What to Do When a Third Grader Threatens to Shoot His Friends?
In Lifehacker’s first ever Parenting Advice column, I jump straight to a topic that kids and parents should never have to deal with – and yet here we are. What do you do when one third grader tells a group of other third graders (including your own child) that he will get his father’s gun and “kill everyone”?
Here is the email that came from Parenting, which is very complex:
Last week I checked my son’s backpack (he is in 3rd grade) and found an envelope with a note inside. It was clearly from a child. Here’s what was said:
I said something very cruel that shouldn’t have been said. It was because it probably scared you, so I give this to you to know that you are a very caring person and you have a good brain to know that you are a very smart, caring and loving person.
Regards, K “
I asked W what K said was “cruel” that made him write this note. Apparently, at the dinner table the night before, the child told the children at the table that he was going to “get his father’s gun and kill everyone.” W said that after lunch he informed the teacher about it in private because it scared him.
Neither the teacher nor anyone else at the school received calls or messages to me. I wrote to the teacher with a request, and she gave very little comfort or told about the situation. All she said was, “We take this very seriously.”
Can I push this to the teacher? Can I go to the director? Am I insisting on details of how the district / school is addressing “similar” problems? Can I just ignore it, believing it was just stupidity that a young child said? How / what can I teach my son? In the modern world, such an event is quite possible.
Parenting is difficult.
Dear parents, this is hard
It really is, isn’t it? It hurts my heart to think that a third grader might conjure up such a threat, and another third grader must be so afraid. My own son is in third grade, so I sincerely sympathize with you while you figure it out.
If I were in your shoes, I would 100% expect to hear about this incident first from the teacher, and not the next day from a note that K. wrote to your son. I received messages from my son’s teacher on the way to less important topics and I have always appreciated that. We cannot help our children cope with problems if we do not know that this is happening, and this is very important. If my child ever tells his teacher that he is afraid of something or someone, I definitely want to know.
But I’m also trying to put myself in his teacher’s shoes, and I’m wondering if she was honestly confused about how to deal with it. While high school teachers may be better prepared / prepared to handle this type of incident, I’m sure a third grade teacher could never have imagined that her eight- or nine-year-old student would threaten other students in this way. So I want to give her the opportunity to doubt that she is taking this seriously, but perhaps she is also excited and does not want to do or say the wrong thing.
This is one of those times when a phone call or a face-to-face meeting is a good idea, especially because you are still not happy with her answer (and rightly so). In some cases, our written words tend to sound short and formal, while body language conveys something completely different. Perhaps she knows more about Kay’s past or his family life than she can tell, and that’s okay. I would like to reiterate your concern to her, but in a way that recognizes her difficult role in this. It might sound like this:
Mrs. X, thank you for meeting me to talk a little more about this situation. I appreciate that you have developed a relationship with W that made him feel safe enough to come to you when he was scared. Thanks for this. I spoke to W about the incident, but since he is very young, I wanted to get a little more information directly from you about your conversation with him.

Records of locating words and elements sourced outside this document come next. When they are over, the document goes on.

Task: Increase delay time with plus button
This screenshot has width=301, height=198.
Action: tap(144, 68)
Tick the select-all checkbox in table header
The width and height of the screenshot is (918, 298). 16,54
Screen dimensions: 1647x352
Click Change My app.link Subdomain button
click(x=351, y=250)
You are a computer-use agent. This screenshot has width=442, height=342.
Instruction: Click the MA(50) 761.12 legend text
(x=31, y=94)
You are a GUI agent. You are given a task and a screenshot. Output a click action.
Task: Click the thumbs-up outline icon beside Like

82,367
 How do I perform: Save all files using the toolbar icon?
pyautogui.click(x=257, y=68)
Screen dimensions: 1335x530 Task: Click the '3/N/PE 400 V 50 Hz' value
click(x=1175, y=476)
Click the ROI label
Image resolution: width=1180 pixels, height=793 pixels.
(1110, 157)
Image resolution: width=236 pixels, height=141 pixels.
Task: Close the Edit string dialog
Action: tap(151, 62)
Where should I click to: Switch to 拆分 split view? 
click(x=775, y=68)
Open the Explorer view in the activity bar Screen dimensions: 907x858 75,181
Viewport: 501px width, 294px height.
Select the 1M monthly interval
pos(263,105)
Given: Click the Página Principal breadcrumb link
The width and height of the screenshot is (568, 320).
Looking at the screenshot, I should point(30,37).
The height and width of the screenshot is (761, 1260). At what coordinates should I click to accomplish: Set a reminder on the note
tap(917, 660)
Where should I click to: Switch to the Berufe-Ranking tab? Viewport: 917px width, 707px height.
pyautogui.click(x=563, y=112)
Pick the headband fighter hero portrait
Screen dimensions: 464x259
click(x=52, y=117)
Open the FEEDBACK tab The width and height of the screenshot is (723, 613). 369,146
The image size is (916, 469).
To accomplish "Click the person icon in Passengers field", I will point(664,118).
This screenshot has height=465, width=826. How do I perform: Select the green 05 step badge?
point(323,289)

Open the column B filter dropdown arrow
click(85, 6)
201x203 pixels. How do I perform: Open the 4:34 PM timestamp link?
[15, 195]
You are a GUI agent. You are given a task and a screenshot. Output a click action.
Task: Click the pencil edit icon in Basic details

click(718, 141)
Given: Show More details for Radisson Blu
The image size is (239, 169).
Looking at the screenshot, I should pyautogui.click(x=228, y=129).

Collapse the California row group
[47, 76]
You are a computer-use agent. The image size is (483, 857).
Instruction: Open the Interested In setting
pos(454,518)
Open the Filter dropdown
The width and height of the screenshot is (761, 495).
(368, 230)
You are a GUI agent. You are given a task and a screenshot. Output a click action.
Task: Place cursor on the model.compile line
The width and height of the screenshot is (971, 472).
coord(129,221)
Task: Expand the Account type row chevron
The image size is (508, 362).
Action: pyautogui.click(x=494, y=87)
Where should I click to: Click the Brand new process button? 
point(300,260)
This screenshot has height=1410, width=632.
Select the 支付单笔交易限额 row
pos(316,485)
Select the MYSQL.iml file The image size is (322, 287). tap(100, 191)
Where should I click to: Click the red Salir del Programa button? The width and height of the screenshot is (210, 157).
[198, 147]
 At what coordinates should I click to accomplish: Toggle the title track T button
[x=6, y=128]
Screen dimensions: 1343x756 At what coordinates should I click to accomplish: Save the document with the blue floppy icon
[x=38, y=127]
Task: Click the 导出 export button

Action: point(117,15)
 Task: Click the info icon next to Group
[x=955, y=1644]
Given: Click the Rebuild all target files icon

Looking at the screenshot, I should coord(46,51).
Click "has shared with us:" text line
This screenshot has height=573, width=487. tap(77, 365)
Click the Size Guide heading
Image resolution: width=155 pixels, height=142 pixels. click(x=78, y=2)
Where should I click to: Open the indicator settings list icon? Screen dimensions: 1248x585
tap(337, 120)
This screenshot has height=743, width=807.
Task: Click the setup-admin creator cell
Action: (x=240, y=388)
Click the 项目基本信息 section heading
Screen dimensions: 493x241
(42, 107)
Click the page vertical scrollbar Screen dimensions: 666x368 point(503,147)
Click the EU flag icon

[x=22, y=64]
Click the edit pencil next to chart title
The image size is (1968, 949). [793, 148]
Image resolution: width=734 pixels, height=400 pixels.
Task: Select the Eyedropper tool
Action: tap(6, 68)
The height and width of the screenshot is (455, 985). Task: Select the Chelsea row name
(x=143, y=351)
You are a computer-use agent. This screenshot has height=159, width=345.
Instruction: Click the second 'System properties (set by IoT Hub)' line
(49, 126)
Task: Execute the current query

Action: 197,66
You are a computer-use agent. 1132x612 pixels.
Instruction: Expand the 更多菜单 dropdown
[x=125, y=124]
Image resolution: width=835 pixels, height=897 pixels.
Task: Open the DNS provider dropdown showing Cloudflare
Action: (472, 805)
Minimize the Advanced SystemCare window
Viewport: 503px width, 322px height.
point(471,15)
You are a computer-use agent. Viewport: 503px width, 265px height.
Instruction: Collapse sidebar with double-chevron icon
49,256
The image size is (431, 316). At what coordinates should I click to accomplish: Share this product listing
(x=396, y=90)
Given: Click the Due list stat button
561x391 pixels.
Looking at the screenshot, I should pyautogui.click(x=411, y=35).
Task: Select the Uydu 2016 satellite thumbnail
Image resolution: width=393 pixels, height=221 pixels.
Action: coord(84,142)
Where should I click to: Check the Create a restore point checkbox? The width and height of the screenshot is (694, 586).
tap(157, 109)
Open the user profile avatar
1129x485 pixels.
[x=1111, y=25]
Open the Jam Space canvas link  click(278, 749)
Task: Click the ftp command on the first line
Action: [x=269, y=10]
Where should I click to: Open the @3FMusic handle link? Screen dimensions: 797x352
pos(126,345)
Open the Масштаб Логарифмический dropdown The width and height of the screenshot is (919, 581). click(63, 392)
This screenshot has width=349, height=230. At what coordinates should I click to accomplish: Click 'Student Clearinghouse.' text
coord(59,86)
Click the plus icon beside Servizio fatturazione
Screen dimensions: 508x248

Then just listen and ask clarifying questions. You can ask if she observed the dynamics of interaction between W and K in the days after the threat. Ask if she thinks she handled the situation as well as possible. I guess the answer to that is yes – she clearly talked about it with K., hence the letter he wrote. But if she is tormented by the feeling that she should have taken one more step that she has not yet taken (for example, talking to the headmaster or calling his parents), that may prompt her to do so. I would believe her opinion if you have no other reason not to trust him.
Finally, it bothers me a little that she may have singled out W instead of K as the person who told her about his comments that were told to the entire classmates table. I don’t know if this is so – she might have told him that she had heard it somewhere else and asked K. to write notes for everyone at the table. But this is what I would like to mention during your meeting – it is important for our children to feel that they can report these types of threats anonymously without affecting their interactions with peers.
At the present time, unless his teacher categorically refuses to talk to you about this further, I see no reason to tell the director about it. If W has another experience with a boy making such statements, I would make an appointment with both the teacher and the principal at that point.
As for the W … man, that guy did a really good job of going to his teacher. You should be so proud of him! Some time ago I wrote an article on how to teach our children the difference between “chatting” and “reporting”; what W did was a “report,” which is great. Praise him for that and encourage him to report anything that makes him fearful or uncomfortable. Of course, you can encourage him to tell you if something else happens to this or another child, but I would not stop there – he told the responsible adult, as he should, and this is the main thing.